[Provided records Boundary: Start]
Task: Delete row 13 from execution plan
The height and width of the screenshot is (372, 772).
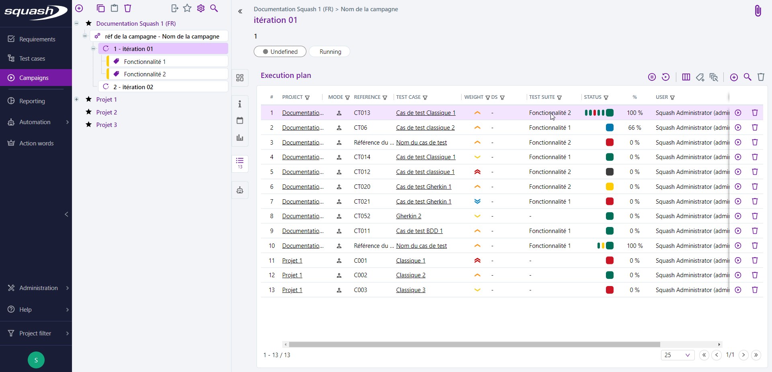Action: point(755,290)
[Provided records Boundary: End]
[Provided records Boundary: Start]
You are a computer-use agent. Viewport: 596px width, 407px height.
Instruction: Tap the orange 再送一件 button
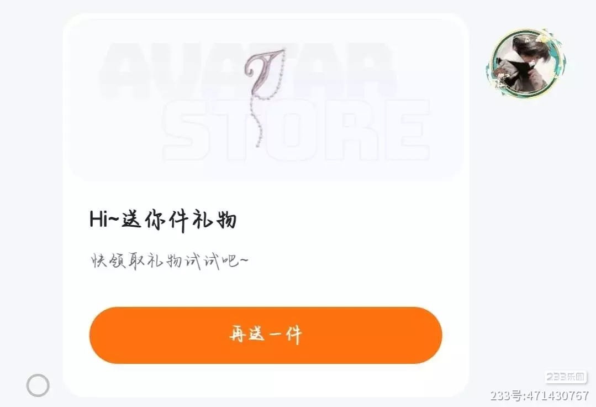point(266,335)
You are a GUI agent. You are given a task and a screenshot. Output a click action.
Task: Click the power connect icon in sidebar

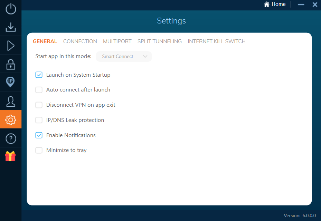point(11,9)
[Provided records Boundary: End]
▶ _Task details_
Please filter the entries above down to the lines holding "agent" and copy them.

▶ _Solution_
You are a computer-use agent. Viewport: 596px width, 407px height.
You are a GUI agent. You are given a task and a screenshot. Output a click action.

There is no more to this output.